Beyond the direct impact on unemployment statistics, solo-preneurship fosters empowerment, skill acquisition, and broader economic resilience. Running a solo business often forces individuals to develop expertise in finance, marketing, customer relations, and digital tools. Competencies that enhance overall employability, even if the business itself does not survive long-term. Moreover, regions with a high density of solo-preneurs benefit from economic spill-overs: the creation of new services, greater competition, and in some cases, the eventual emergence of small enterprises that employ others.

Still, solo-preneurship is not a cure-all. Many solo businesses fail, and without policy intervention — such as access to financing, mentoring, reduced administrative burdens, and social protections tailored to the self-employed — solo-preneurship risks becoming a revolving door of unstable work.

The way forward

If Finland wants to remain competitive in a globalized economy, it must double down on support for flexible entrepreneurial models. This means acknowledging that entrepreneurship today is diverse, not one-size-fits-all, and that solo-preneurs form the backbone of the Finnish SME sector. Supporting them does not just benefit individuals, it strengthens the economy as a whole by fostering innovation, resilience, and cross-border connections.

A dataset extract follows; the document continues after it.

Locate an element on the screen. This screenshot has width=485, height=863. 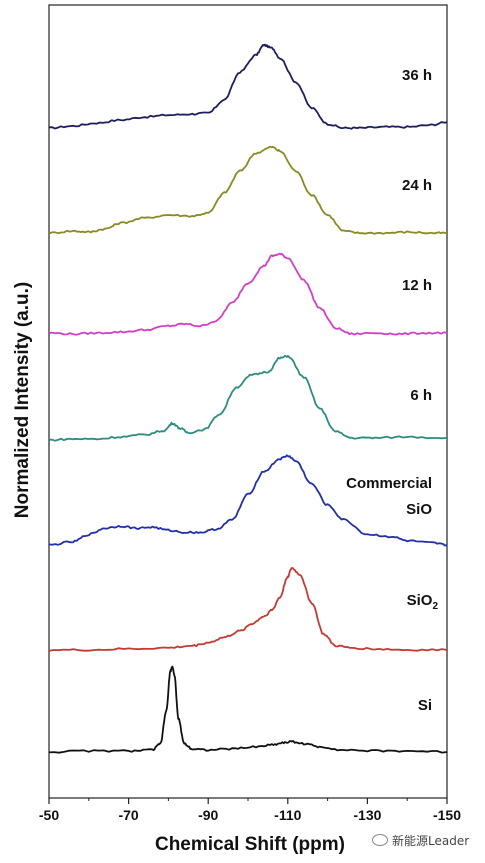
series-label-layer: 36 h 24 h 12 h 6 h Commercial SiO SiO2 Si is located at coordinates (392, 390).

For individuals, the lesson is equally clear: in Finland, it is possible to succeed as a solo-preneur, but survival and growth require thinking beyond borders. The small size of the domestic market makes internationalization not just an option but a necessity. By combining the agility of solo-preneurship with the scale of global networks, Finnish entrepreneurs can build ventures that are resilient, borderless, and future-proof.

The future of work is already here. People are demanding flexibility, autonomy, and the chance to create value on their own terms. Solo-preneurship is not a fallback option, it is a forward-looking strategy that, if properly supported, could help Finland transform its unemployment challenge into an opportunity for innovation and global relevance.